SECTION 8 LIMITED STOCK APPRECIATION RIGHTS
     8.1 The Plan Administrator may grant limited stock appreciation rights to Participants in connection with any options granted under the Plan, either at the time of the grant of such option or at any time thereafter during the term of the option. Such limited stock appreciation rights shall cover the same shares covered by the options (or such lesser number of shares of Common Stock as the Plan Administrator may determine) and shall, except as provided in Section 8.3, be subject to the same terms and conditions as the related options and such further terms and conditions not inconsistent with the Plan as shall from time to time be determined by the Plan Administrator.

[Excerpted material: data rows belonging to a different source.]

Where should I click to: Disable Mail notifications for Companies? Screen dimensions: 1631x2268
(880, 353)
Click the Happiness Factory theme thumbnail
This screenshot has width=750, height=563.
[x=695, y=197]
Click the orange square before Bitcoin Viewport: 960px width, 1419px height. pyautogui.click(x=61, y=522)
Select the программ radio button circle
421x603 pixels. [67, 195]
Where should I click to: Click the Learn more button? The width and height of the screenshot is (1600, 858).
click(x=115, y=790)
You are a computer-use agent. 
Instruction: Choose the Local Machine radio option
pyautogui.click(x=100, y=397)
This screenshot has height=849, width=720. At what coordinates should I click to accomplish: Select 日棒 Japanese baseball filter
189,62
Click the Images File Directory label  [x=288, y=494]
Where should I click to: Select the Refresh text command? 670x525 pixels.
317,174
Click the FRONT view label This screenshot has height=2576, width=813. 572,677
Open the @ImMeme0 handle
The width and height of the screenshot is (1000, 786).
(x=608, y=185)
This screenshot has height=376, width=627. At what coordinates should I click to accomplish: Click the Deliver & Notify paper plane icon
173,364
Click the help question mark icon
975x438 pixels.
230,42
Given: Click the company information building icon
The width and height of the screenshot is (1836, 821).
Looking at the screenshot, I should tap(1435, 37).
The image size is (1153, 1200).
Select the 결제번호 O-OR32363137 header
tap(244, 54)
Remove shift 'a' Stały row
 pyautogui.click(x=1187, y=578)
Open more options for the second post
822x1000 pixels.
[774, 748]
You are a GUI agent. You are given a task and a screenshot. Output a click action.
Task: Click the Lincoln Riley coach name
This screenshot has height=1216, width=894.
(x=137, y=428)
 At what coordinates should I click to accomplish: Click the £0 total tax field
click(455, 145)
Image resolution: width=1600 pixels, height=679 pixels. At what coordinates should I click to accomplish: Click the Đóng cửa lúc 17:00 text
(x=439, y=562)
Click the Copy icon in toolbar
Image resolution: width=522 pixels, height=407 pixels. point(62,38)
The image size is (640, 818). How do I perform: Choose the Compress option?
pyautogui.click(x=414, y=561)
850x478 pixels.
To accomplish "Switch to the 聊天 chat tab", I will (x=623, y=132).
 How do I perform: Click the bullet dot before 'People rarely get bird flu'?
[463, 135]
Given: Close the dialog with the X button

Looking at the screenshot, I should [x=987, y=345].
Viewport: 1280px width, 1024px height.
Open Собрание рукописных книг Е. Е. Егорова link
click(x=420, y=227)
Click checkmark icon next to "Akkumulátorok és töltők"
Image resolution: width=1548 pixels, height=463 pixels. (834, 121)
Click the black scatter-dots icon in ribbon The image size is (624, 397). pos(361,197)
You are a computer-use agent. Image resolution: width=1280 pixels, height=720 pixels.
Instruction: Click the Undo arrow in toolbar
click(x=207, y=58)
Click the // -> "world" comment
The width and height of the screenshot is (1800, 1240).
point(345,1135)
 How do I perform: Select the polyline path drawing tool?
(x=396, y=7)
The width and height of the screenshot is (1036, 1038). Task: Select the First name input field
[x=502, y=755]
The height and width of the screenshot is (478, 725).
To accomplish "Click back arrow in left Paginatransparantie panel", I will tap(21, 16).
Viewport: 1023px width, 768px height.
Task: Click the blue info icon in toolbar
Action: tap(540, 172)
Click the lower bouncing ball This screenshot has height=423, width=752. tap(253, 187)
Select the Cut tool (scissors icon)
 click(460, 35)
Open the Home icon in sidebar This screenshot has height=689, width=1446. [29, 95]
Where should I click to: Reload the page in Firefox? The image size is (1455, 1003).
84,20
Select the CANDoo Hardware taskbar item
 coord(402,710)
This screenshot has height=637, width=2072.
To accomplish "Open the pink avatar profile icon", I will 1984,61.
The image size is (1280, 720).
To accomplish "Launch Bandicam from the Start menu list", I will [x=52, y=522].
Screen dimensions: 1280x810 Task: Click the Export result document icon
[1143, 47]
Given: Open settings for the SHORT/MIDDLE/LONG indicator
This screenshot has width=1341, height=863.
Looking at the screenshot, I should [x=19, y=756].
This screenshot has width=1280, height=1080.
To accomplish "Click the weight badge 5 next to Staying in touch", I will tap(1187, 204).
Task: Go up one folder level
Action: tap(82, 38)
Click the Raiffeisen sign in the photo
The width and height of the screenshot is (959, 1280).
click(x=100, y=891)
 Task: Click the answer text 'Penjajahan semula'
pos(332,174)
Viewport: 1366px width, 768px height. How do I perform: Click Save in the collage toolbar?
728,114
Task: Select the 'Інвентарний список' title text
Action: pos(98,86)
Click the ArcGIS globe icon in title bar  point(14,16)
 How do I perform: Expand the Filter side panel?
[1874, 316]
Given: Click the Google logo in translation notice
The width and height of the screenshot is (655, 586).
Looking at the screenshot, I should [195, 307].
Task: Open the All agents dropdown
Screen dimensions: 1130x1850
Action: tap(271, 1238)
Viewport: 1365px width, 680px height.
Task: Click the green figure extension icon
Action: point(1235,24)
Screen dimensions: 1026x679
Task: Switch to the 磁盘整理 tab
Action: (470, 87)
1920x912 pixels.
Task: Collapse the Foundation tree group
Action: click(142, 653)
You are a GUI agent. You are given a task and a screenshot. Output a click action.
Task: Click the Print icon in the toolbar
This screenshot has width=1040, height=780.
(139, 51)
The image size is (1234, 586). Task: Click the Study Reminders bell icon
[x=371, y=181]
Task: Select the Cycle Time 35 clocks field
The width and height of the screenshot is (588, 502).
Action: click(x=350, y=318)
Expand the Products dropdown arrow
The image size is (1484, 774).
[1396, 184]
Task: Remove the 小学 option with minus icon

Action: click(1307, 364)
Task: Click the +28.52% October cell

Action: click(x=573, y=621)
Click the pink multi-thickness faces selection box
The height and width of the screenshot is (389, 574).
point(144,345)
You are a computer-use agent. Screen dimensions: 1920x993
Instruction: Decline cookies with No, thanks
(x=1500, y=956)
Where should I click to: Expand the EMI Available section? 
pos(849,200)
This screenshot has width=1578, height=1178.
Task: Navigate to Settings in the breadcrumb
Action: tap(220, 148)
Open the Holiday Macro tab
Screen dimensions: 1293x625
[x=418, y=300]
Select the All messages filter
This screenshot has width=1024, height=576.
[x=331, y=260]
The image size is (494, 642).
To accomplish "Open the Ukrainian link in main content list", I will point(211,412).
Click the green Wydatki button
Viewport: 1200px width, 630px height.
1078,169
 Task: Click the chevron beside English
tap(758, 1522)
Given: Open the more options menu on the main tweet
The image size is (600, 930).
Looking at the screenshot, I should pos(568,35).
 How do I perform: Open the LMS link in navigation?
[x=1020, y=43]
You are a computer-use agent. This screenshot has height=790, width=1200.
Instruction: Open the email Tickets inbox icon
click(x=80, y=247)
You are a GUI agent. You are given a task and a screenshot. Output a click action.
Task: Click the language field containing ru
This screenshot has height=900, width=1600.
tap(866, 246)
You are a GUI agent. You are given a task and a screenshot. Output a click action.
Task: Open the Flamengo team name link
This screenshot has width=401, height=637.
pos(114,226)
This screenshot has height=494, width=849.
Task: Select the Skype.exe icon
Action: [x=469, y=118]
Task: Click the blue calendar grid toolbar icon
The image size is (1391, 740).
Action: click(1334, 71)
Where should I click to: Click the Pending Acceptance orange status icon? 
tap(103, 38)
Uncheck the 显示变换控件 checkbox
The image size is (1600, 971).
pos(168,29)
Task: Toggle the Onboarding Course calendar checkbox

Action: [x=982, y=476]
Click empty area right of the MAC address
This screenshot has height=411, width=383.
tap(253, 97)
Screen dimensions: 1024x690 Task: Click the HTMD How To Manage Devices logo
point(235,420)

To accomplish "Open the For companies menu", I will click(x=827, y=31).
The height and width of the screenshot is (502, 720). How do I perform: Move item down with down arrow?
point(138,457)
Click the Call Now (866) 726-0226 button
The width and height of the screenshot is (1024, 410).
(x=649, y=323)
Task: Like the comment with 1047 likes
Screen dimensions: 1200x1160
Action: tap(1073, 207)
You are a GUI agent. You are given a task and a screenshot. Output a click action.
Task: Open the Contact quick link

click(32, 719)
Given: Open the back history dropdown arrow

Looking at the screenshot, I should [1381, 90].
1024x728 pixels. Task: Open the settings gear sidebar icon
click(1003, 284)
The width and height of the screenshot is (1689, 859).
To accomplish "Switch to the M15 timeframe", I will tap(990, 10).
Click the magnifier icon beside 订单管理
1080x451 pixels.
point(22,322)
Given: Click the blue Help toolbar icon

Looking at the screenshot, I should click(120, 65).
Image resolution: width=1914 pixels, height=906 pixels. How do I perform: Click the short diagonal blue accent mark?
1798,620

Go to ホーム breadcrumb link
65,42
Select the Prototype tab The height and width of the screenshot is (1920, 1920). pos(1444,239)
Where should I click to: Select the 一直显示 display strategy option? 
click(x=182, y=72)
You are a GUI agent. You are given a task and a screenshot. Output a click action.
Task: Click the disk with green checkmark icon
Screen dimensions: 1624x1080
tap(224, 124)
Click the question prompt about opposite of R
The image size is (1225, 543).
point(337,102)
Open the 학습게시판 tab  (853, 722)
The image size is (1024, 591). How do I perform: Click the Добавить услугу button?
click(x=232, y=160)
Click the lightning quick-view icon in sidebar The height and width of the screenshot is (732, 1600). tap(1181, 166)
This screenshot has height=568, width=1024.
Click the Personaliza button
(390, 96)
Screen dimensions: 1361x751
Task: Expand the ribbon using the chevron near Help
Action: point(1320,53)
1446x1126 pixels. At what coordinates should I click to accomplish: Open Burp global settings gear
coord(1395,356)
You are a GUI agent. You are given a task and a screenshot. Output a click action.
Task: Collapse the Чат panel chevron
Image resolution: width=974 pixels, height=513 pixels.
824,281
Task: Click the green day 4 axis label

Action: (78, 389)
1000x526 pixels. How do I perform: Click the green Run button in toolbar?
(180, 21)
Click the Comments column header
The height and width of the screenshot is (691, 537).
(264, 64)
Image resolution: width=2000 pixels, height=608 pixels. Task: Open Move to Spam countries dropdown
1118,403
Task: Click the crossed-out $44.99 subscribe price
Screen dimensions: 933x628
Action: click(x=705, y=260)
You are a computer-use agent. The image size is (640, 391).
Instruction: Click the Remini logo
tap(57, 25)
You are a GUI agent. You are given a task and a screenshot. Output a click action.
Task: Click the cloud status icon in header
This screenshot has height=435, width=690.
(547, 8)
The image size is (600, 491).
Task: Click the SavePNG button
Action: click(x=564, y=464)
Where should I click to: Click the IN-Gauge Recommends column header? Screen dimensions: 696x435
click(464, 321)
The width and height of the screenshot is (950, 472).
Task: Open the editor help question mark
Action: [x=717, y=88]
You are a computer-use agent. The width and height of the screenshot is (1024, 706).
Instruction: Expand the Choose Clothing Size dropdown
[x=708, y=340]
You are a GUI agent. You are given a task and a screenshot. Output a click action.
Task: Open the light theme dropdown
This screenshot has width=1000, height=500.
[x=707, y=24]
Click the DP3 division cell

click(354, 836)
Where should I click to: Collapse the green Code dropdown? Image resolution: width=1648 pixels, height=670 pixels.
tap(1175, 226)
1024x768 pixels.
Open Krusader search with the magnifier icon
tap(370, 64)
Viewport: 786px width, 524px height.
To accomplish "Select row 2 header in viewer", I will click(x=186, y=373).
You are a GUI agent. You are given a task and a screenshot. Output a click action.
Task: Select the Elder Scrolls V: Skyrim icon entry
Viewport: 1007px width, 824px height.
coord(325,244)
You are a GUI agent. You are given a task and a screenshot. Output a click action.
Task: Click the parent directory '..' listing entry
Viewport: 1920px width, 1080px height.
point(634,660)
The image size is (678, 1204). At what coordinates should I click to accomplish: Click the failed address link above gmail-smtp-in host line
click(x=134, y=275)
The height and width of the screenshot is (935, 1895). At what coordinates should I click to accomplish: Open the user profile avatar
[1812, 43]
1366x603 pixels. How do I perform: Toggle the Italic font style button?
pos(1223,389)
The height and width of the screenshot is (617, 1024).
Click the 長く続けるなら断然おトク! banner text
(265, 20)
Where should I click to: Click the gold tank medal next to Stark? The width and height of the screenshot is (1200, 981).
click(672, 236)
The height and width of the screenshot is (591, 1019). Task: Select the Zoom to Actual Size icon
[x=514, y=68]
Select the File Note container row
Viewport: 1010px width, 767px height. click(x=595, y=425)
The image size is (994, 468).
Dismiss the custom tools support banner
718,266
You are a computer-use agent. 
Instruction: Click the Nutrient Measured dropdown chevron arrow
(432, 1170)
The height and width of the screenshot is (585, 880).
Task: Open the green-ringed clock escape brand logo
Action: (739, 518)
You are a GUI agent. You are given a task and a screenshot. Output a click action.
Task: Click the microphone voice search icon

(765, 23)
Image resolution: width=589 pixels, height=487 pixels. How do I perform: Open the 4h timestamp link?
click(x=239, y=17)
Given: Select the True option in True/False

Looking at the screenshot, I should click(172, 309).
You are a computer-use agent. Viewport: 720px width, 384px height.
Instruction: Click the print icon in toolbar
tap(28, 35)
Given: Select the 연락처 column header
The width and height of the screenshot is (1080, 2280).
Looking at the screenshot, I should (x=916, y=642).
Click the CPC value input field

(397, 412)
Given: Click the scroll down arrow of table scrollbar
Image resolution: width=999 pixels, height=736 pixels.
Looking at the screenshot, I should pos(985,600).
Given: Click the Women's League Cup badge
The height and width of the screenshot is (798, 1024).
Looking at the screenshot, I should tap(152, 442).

     8.2 Each limited stock appreciation right shall entitle the holder of the related option to surrender to the Company the unexercised portion of the related option and to receive from the Company in exchange therefor an amount in cash equal to the excess of the Fair Market Value of one (1) share of Common Stock on the date the right is exercised over the Option Price per share times the number of shares covered by the option, or portion thereof, which is surrendered.
     8.3 Limited stock appreciation rights are subject to the following restrictions:
     (a) Each limited stock appreciation right shall be exercisable in full for a period of seven (7) months following the date of a Change in Control regardless of whether the holder is employed by the Company or any of its Subsidiaries on the date the right is exercised; provided. Limited stock appreciation rights shall be exercisable only to the same extent and subject to the same conditions as the options related thereto are exercisable, as provided in Section 6.2(j).
     (b) The right of a Participant to exercise a limited stock appreciation right shall be canceled if and to the extent the related option is exercised. To the extent that a limited stock appreciation right is exercised, the related option shall be deemed to have been surrendered unexercised and canceled.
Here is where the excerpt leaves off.